6. The reset signal is transmitted after the startup of the microcontroller and before the start of any malfunction of the microcontroller. The control circuit according to claim 5.

7. A control method performed by a control circuit of a bearing wear monitoring device equipped in a pump driven by a drive voltage supplied from an inverter, The aforementioned control circuit is Microcontroller and A voltage generation unit that generates the microcontroller drive voltage of the microcontroller based on the aforementioned drive voltage, A monitoring unit that monitors the microcontroller drive voltage, It has, The control method described above is The control circuit performs a reset step in which it resets the microcontroller when the microcontroller drive voltage is less than the microcontroller operating voltage of the microcontroller. including, Control method.

8. The reset step is, The control circuit includes a comparison step of comparing the microcontroller drive voltage and the microcontroller operating voltage, The control circuit, when the microcontroller drive voltage is less than the microcontroller operating voltage, generates a reset signal to reset the microcontroller and transmits the generated reset signal to the microcontroller in a signal transmission step, including, The control method according to claim 7.

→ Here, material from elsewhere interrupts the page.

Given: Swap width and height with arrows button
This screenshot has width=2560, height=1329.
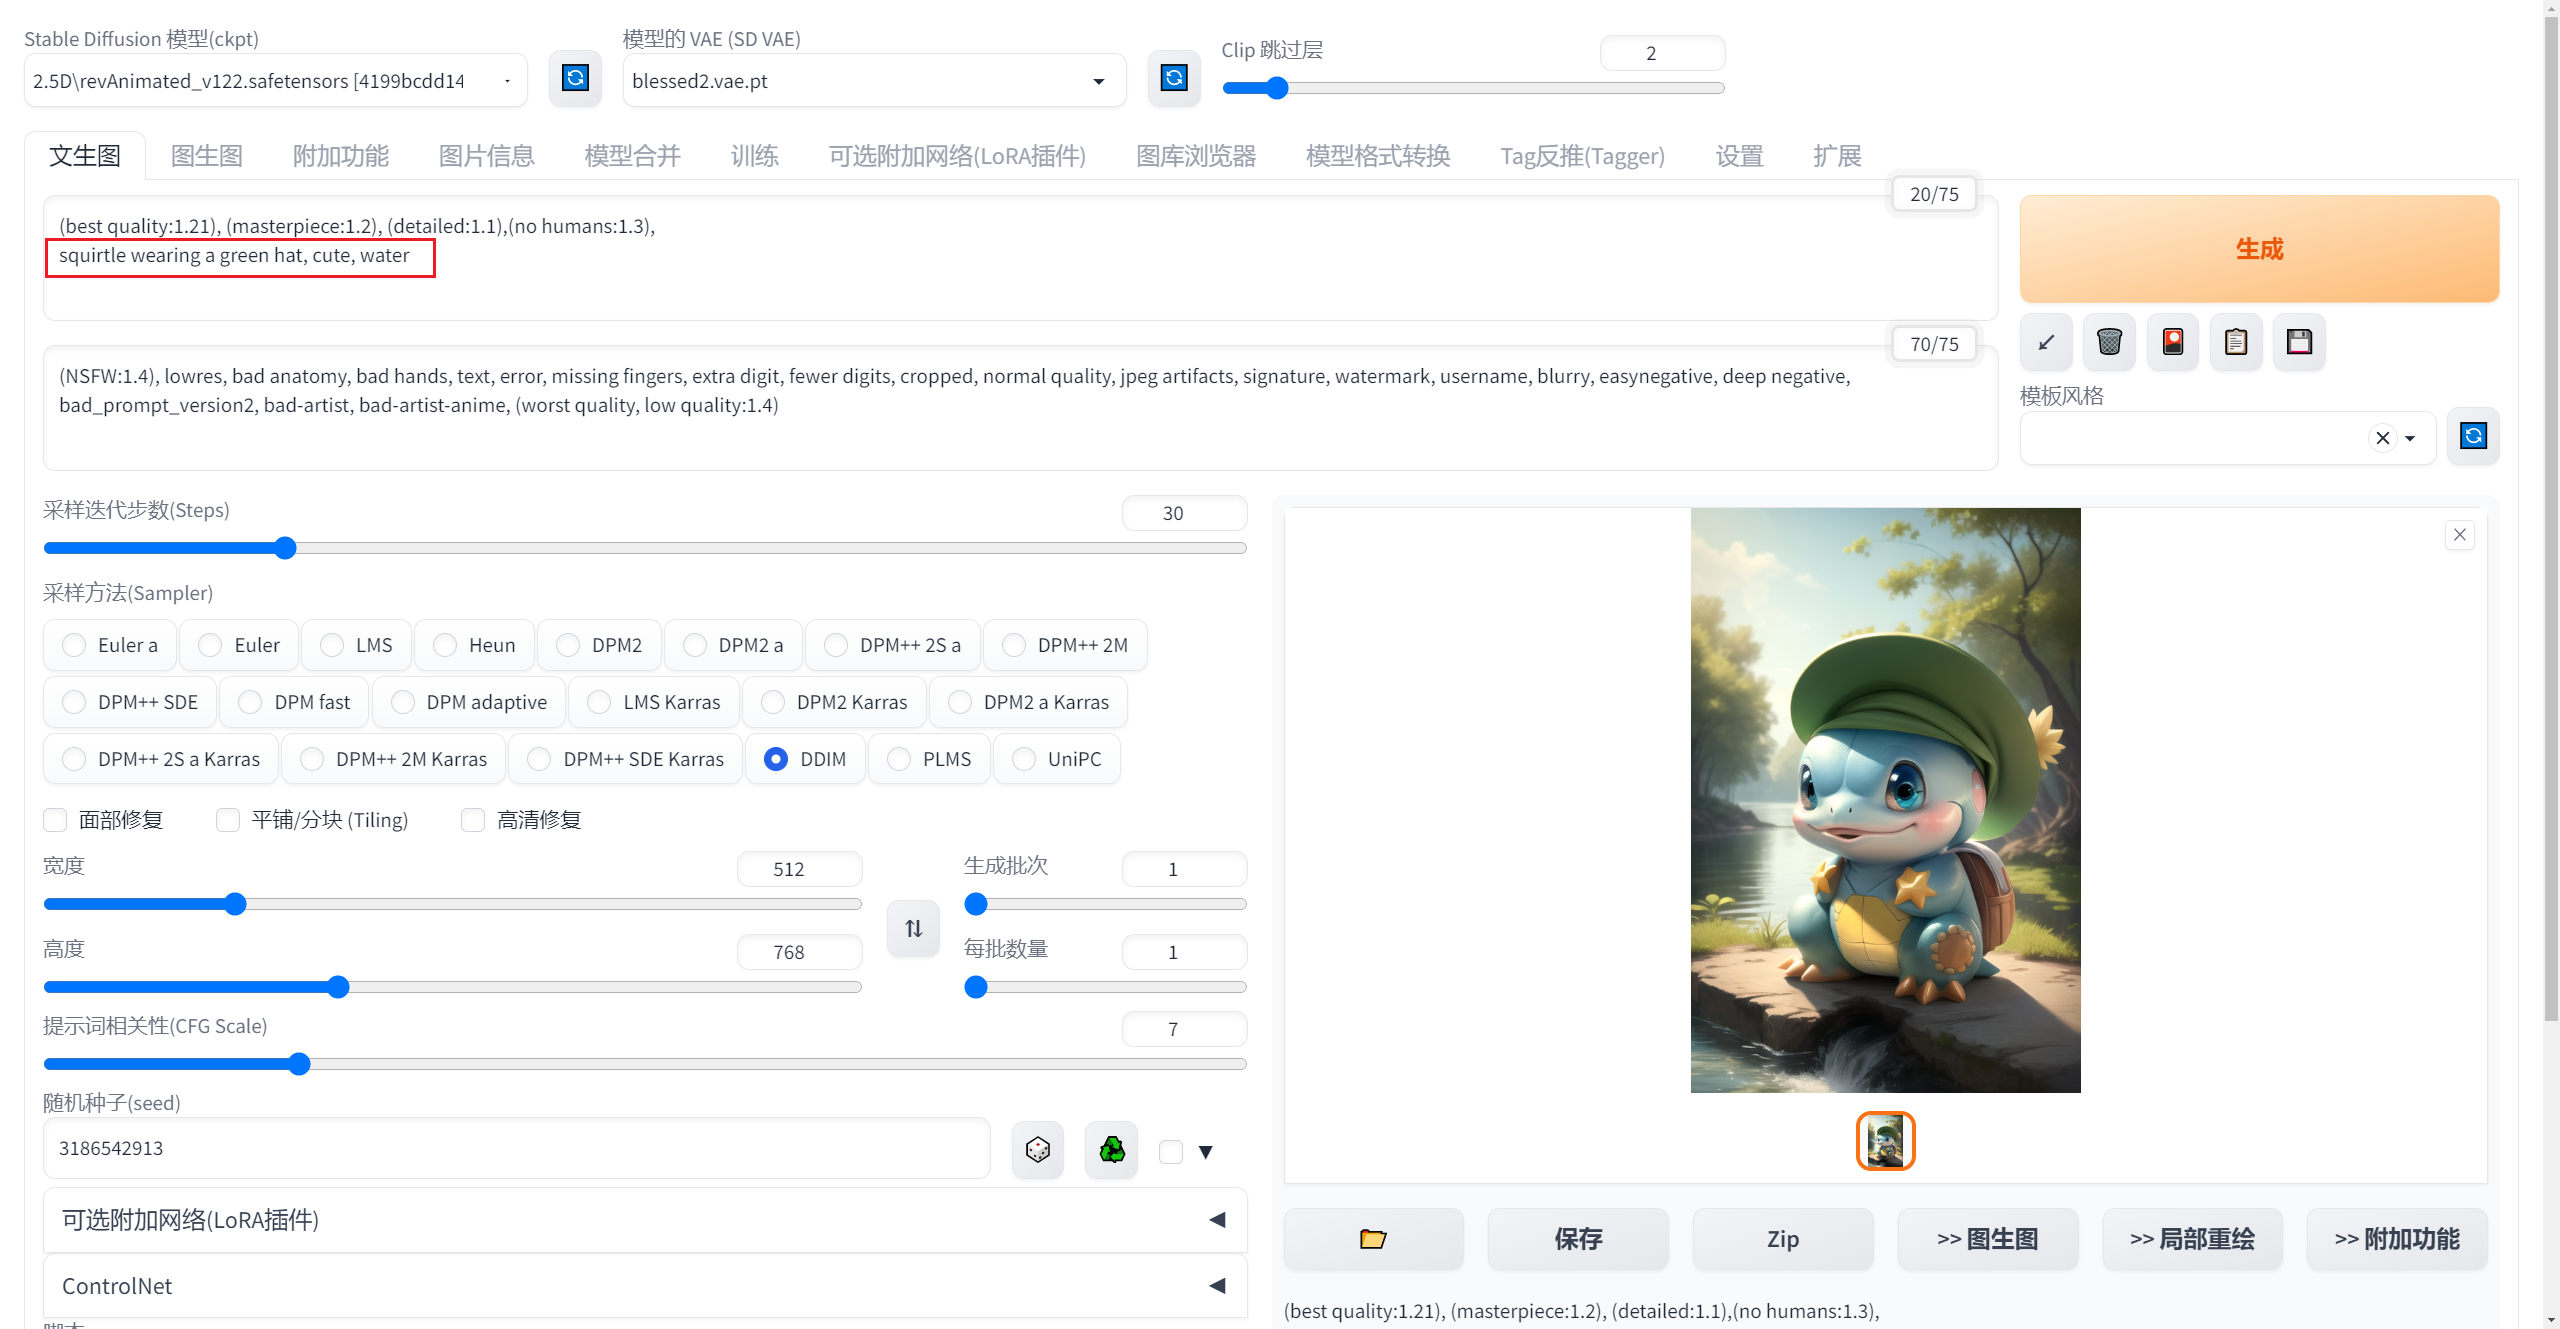Looking at the screenshot, I should (x=913, y=928).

9. A pump that is driven by a drive voltage supplied from an inverter, The motor section to which the aforementioned drive voltage is supplied, A bearing wear monitoring device that monitors the condition of the motor section, It has, The motor section is Rotor and, A stator that rotates the rotor, A rotating shaft that rotates together with the rotor, A bearing that supports the aforementioned rotating shaft, Equipped with, The bearing wear monitoring device is The wear condition of the bearing is monitored, Control circuit according to claim 1, Equipped with, pump.